Now, proceed to the store and BUY a beautiful cake for your son. Psst...he'll never know.
Happy Birthday to your little one!
Posted by: Melissa | 12/10/2010 at 12:59 PM
I would totally help you. Do you have any friends that might have left over stuff from a party? Don't dismiss a store bought cake with his face spray painted on it. Always a winner. Just get some balloons to spread around. Have the cake be the centerpiece. Have a "1" balloon above the cake. It's not the decor that makes the party. It's the people. He's too young to care so you have that going for you. Wait until he's 2 to show off.
Posted by: TheNextMartha | 12/10/2010 at 05:43 PM
Funny! Your blog totally cracks me up! Before I started reading, I saw the cake and cupcakes and thought " I could relate to her, but this throws it off a bit" and then I kept reading. Whew, that was a close one!
Posted by: Kinzie | 12/10/2010 at 08:16 PM
In this order;
Purchase cake
Clean the toilet
Provide cocktails & juice boxes as appropriate.
Posted by: Susan | 12/11/2010 at 11:36 AM
My kids learned early on that they had two choices. A decorated store-bought cake or an undecorated (or do M&Ms scattered on top count as decoration?)homemade cake that tastes good. Believe it or not, they consistently chose the homemade cake sans decorations.
I think birthday parties have gotten way out of hand. We recently attended what I consider to be the perfect party. Family, a handful of close friends of the birthday boy, a few simple decorations, a homemade cake (made and decorated by the father who did a really good job), several delivered pizzas and simple gifts. The 11 year old birthday boy seemed pleased and it was a fun and relaxed event for everyone.
Posted by: Deanna Piercy | 12/11/2010 at 08:12 PM
Damn those hot sitters!
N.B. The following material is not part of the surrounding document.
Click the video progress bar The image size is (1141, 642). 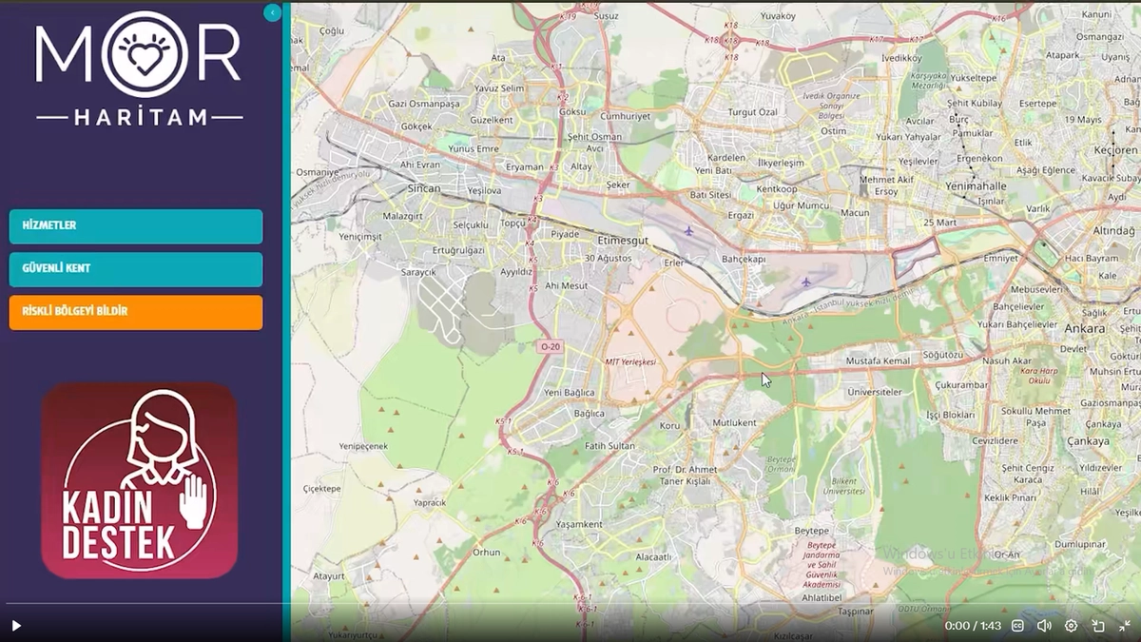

They are bad for our egos! Good luck this week!
Posted by: stephanie | 12/13/2010 at 06:26 PM
Hilarious! I think I would have looked up the divorce attorney too. I look for the ugliest babysitters I can find. Truly! :-)
Posted by: lisa @boondockramblings | 12/15/2010 at 04:33 PM
That sounds like how all my plans go - huge in the lead up but then I discover I've done nothing the it's time to have everything ready! But I don't know, I've never been to a party with a cake jumper, that could be quite the talk of the town!
Posted by: Megan (Best of Fates) | 12/17/2010 at 08:56 AM
Ha! Just wait till he starts making party requests...I thought I could get away with the store bought cakes for at least a few years yet, until my son requested a "rockstar dinosaur birthday party" for his third birthday. I wanted to say, "Ahem...let me introduce you to your mother!" Good lord!